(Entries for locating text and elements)
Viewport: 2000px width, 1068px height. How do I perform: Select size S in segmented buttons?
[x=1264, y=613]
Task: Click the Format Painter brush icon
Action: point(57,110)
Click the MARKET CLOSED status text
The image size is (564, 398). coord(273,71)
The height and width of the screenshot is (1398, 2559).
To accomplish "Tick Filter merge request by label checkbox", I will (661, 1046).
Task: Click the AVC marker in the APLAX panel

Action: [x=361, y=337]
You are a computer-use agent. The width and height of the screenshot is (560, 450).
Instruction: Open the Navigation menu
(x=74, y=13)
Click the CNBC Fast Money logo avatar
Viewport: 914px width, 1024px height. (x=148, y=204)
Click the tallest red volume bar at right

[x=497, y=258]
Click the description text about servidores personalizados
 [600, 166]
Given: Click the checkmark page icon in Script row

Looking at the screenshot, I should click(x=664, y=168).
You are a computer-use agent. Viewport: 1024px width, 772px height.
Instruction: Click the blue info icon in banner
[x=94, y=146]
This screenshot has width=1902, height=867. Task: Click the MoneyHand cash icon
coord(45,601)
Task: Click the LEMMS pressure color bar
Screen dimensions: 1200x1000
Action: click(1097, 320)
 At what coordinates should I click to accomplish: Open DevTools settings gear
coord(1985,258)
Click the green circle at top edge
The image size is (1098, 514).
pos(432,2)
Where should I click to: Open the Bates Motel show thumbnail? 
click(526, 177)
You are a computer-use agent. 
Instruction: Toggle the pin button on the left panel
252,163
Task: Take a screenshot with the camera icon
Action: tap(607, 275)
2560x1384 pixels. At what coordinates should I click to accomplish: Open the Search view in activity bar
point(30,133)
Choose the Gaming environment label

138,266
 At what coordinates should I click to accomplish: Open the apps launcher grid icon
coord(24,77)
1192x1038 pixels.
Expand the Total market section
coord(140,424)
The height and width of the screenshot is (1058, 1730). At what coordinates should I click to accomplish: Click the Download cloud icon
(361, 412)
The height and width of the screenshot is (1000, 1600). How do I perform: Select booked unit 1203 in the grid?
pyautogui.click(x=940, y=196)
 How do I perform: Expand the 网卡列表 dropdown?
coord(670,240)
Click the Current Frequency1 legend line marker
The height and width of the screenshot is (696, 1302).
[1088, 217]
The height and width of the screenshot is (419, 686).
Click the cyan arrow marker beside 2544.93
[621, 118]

▶ [Exercise task]:
Begin at the line that has "The height and width of the screenshot is (1000, 1600)." and stop after the last of the entries. Write those lines out again, requests included, shifting every coordinate in the answers up by 53.

▶ [Worked answer]:
The height and width of the screenshot is (1000, 1600). How do I perform: Select booked unit 1203 in the grid?
pyautogui.click(x=993, y=249)
 How do I perform: Expand the 网卡列表 dropdown?
coord(723,293)
Click the Current Frequency1 legend line marker
The height and width of the screenshot is (696, 1302).
[1141, 270]
The height and width of the screenshot is (419, 686).
Click the cyan arrow marker beside 2544.93
[674, 171]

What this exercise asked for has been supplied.